—Maestro, ¿a qué se refiere con eso? ¡He pagado! —Zuo Qingya se sintió decididamente descontenta.
¿Por qué le pedían que se fuera?
—Amitabha —dijo el Maestro Miaoguang calmadamente—. La ira del cielo puede ser perdonada, pero aquel que acarrea su propia perdición no puede vivir.
—¿A qué se refiere con traer mi propia perdición? ¡Clarifique sus palabras! —Zuo Qingya entró en pánico—. ¡Si no lo explica, no me iré hoy!
De repente, el Maestro Miaoguang abrió mucho los ojos, su mirada penetrante, y su voz se volvió fría:
—Has robado a los demás, y ahora es el momento de devolver lo que no es tuyo. ¿Cómo te atreves a hablar tan descaradamente aquí?

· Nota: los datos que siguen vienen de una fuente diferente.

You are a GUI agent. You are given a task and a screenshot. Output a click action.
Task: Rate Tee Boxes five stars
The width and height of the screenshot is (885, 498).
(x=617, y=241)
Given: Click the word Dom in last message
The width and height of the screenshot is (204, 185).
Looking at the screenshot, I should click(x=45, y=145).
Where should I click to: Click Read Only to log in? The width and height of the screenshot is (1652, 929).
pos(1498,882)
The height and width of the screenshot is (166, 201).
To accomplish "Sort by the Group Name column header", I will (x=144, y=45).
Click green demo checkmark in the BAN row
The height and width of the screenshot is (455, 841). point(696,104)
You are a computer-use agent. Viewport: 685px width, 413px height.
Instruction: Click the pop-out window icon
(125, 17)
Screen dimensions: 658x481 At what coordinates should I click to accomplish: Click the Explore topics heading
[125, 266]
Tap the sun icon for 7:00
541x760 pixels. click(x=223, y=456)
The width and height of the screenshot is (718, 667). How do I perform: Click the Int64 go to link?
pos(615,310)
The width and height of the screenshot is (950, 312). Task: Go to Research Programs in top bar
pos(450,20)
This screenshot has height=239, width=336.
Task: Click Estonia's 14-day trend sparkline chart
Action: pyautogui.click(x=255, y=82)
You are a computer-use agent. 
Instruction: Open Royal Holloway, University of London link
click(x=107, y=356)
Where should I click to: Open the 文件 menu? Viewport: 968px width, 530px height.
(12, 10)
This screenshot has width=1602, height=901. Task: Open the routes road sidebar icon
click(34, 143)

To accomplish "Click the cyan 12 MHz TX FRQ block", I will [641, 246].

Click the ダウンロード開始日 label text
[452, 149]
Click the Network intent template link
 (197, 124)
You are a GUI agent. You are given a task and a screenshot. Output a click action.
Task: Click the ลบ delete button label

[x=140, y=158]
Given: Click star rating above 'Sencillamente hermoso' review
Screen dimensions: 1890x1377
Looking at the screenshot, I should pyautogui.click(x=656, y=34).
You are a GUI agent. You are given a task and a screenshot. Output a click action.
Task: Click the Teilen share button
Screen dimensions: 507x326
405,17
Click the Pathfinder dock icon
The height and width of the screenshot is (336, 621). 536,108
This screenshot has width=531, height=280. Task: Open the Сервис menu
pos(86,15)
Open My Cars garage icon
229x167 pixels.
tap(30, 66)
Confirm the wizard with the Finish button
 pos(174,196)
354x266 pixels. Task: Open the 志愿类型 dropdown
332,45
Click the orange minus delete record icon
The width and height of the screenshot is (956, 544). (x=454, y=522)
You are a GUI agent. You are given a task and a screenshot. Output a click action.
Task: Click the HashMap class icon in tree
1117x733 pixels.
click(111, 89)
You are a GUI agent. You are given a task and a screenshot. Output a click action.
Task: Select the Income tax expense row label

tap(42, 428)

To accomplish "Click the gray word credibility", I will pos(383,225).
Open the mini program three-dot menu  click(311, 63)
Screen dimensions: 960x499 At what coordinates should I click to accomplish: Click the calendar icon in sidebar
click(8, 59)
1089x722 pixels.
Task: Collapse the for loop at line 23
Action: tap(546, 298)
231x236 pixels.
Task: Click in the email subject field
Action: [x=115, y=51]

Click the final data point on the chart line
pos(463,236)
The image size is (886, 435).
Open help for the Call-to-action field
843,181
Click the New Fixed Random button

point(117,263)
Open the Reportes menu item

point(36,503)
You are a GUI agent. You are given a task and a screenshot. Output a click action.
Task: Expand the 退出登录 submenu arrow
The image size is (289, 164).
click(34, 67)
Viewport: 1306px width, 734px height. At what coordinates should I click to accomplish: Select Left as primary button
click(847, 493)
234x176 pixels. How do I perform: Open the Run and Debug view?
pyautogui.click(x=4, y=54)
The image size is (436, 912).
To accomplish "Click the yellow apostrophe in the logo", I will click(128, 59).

—Jingyuan, despide al invitado.
—Por favor, benefactora —el joven monje, secándose el sudor, se adelantó.
—¿Qué te pasa, monje? —Zuo Qingya gritó furiosa—. ¿Qué quieres decir con que he robado? ¿A quién le he robado? ¡Habla! ¿Cómo puedes calumniarme así?
Y al mismo tiempo, se sentía algo culpable.